§ Exercise aim: Even the shortest line counts, so transcribe all the data exactly.

§ Records:
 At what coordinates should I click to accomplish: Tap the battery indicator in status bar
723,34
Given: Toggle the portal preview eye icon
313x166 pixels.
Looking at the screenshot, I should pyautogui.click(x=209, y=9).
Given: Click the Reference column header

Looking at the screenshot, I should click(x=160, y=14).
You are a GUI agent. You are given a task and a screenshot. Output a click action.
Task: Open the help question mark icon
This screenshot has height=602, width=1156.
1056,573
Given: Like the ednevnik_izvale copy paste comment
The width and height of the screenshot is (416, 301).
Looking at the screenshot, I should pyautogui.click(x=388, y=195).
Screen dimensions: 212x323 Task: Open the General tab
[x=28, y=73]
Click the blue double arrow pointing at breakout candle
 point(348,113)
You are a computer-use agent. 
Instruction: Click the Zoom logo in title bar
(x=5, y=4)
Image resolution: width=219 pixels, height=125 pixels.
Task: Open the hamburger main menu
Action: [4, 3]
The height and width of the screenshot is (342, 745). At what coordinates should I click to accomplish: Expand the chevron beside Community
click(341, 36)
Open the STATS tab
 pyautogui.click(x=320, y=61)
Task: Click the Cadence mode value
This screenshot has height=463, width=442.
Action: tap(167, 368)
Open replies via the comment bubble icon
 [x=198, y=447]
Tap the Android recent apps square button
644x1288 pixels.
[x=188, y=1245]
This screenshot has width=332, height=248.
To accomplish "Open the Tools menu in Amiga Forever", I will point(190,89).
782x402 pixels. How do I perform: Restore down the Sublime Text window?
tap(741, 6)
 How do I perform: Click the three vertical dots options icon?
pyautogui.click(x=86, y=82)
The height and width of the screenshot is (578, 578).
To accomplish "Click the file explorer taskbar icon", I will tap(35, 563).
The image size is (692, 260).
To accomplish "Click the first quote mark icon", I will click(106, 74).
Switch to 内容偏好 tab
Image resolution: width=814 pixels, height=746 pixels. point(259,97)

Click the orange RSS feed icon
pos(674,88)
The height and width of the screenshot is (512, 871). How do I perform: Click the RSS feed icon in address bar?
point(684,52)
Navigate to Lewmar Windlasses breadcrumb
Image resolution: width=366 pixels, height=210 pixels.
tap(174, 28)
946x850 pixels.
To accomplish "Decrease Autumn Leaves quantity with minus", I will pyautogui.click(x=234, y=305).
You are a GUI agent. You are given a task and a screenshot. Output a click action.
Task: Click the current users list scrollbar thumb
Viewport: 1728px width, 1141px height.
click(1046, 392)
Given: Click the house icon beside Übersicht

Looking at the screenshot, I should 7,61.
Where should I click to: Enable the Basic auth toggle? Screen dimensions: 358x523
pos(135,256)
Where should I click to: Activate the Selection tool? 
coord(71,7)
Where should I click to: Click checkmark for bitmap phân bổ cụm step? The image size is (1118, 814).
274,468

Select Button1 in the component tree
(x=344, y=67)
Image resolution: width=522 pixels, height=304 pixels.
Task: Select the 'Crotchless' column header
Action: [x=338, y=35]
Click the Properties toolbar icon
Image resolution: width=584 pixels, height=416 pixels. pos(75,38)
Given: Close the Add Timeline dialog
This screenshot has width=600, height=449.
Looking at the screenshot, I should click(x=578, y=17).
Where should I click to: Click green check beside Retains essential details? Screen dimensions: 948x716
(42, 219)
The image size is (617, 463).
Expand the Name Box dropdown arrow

§ Problem solution:
 At what coordinates should I click to accomplish: Tap the battery indicator in status bar
723,34
Given: Toggle the portal preview eye icon
313x166 pixels.
Looking at the screenshot, I should pyautogui.click(x=209, y=9).
Given: Click the Reference column header

Looking at the screenshot, I should click(x=160, y=14).
You are a GUI agent. You are given a task and a screenshot. Output a click action.
Task: Open the help question mark icon
This screenshot has height=602, width=1156.
1056,573
Given: Like the ednevnik_izvale copy paste comment
The width and height of the screenshot is (416, 301).
Looking at the screenshot, I should pyautogui.click(x=388, y=195).
Screen dimensions: 212x323 Task: Open the General tab
[x=28, y=73]
Click the blue double arrow pointing at breakout candle
 point(348,113)
You are a computer-use agent. 
Instruction: Click the Zoom logo in title bar
(x=5, y=4)
Image resolution: width=219 pixels, height=125 pixels.
Task: Open the hamburger main menu
Action: [4, 3]
The height and width of the screenshot is (342, 745). At what coordinates should I click to accomplish: Expand the chevron beside Community
click(341, 36)
Open the STATS tab
 pyautogui.click(x=320, y=61)
Task: Click the Cadence mode value
This screenshot has height=463, width=442.
Action: tap(167, 368)
Open replies via the comment bubble icon
 [x=198, y=447]
Tap the Android recent apps square button
644x1288 pixels.
[x=188, y=1245]
This screenshot has width=332, height=248.
To accomplish "Open the Tools menu in Amiga Forever", I will point(190,89).
782x402 pixels. How do I perform: Restore down the Sublime Text window?
tap(741, 6)
 How do I perform: Click the three vertical dots options icon?
pyautogui.click(x=86, y=82)
The height and width of the screenshot is (578, 578).
To accomplish "Click the file explorer taskbar icon", I will tap(35, 563).
The image size is (692, 260).
To accomplish "Click the first quote mark icon", I will click(106, 74).
Switch to 内容偏好 tab
Image resolution: width=814 pixels, height=746 pixels. point(259,97)

Click the orange RSS feed icon
pos(674,88)
The height and width of the screenshot is (512, 871). How do I perform: Click the RSS feed icon in address bar?
point(684,52)
Navigate to Lewmar Windlasses breadcrumb
Image resolution: width=366 pixels, height=210 pixels.
tap(174, 28)
946x850 pixels.
To accomplish "Decrease Autumn Leaves quantity with minus", I will pyautogui.click(x=234, y=305).
You are a GUI agent. You are given a task and a screenshot. Output a click action.
Task: Click the current users list scrollbar thumb
Viewport: 1728px width, 1141px height.
click(1046, 392)
Given: Click the house icon beside Übersicht

Looking at the screenshot, I should 7,61.
Where should I click to: Enable the Basic auth toggle? Screen dimensions: 358x523
pos(135,256)
Where should I click to: Activate the Selection tool? 
coord(71,7)
Where should I click to: Click checkmark for bitmap phân bổ cụm step? The image size is (1118, 814).
274,468

Select Button1 in the component tree
(x=344, y=67)
Image resolution: width=522 pixels, height=304 pixels.
Task: Select the 'Crotchless' column header
Action: [x=338, y=35]
Click the Properties toolbar icon
Image resolution: width=584 pixels, height=416 pixels. pos(75,38)
Given: Close the Add Timeline dialog
This screenshot has width=600, height=449.
Looking at the screenshot, I should click(x=578, y=17).
Where should I click to: Click green check beside Retains essential details? Screen dimensions: 948x716
(42, 219)
The image size is (617, 463).
Expand the Name Box dropdown arrow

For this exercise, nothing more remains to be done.